- Cover of volume 1

ちょっと江戸まで
- Genre: Alternate history, romantic comedy
- Written by: Masami Tsuda
- Published by: Hakusensha
- Magazine: LaLa
- Original run: 2008 – August 24, 2011
- Volumes: 6 (List of volumes)

= Chotto Edo Made =

Japanese manga series by Masami Tsuda

 (ちょっと江戸まで, Chotto Edo Made) is a Japanese alternate history romantic comedy shōjo manga series written and illustrated by Masami Tsuda. Published by Hakusensha, it was serialized on LaLa magazine from 2008 to August 2011 and six volumes compiling the chapters were released. The manga is set in a world where the Tokugawa shogunate never ended.

==Synopsis==
The story revolves around Sakurai Sōbi, an abandoned child of a noble of the Sakurai family. Born during the days he indulged himself with various women, Sōbi only gets to finally return to her long lost family after the noble remembered her right before he died. She now lives under the custody of her brother and the Sakurais' new head, Sakurai Kiō. Even then, she still keeps dressing and acting like a boy as she always has rather than trying to be a proper lady.
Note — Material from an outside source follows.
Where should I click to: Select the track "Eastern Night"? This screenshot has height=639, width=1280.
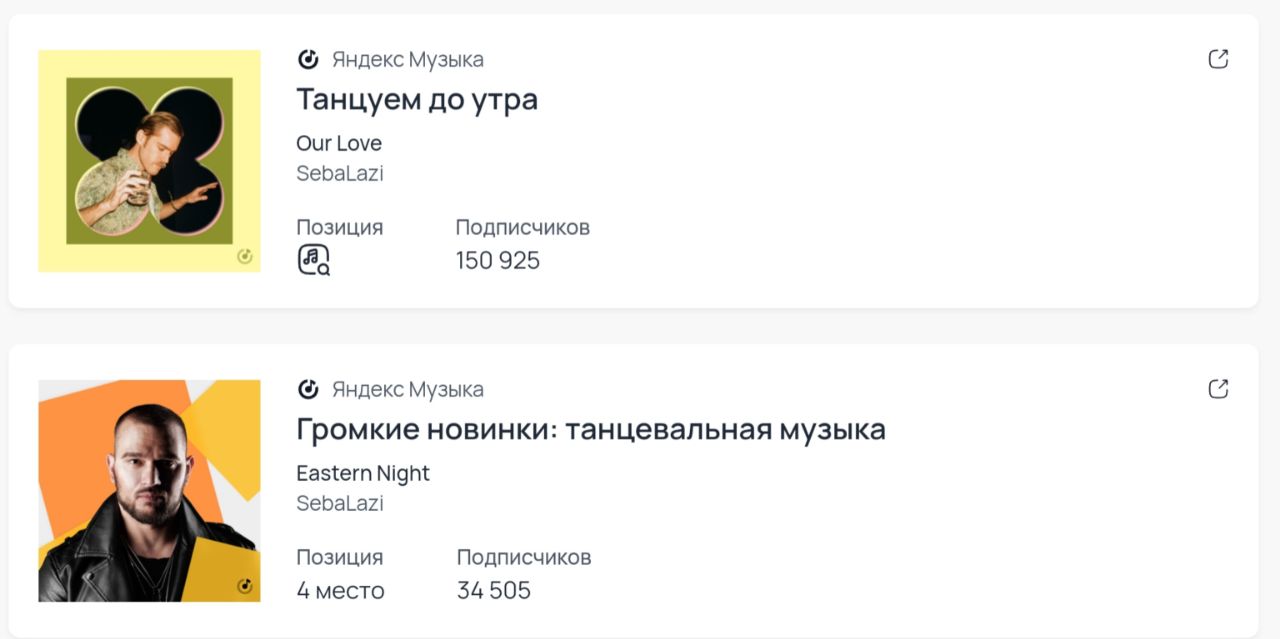click(x=363, y=473)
She eventually falls in love with Mito Michisato, a nobleman of the Mito family who is essentially the very opposite of her, in that he always dresses and acts like a girl, even until he is old enough to have facial hair.

==Volumes==
- 1 (January 5, 2009)
- 2 (August 5, 2009)
- 3 (March 5, 2010)
- 4 (October 5, 2010)
- 5 (May 2, 2011)
- 6 (November 4, 2011)

==Reception==
Volume 1 reached the 7th place on the weekly Oricon manga charts, selling 59,133 copies; volume 2 reached the 15th place with 61,001 copies; volume 3 reached the 20th place and has sold 68,130 copies; volume 4 reached the 15th place, with 61,093 copies; volume 5 reached the 9th place with 65,771 copies and volume 6 reached the 15th place and sold 	74,627 copies.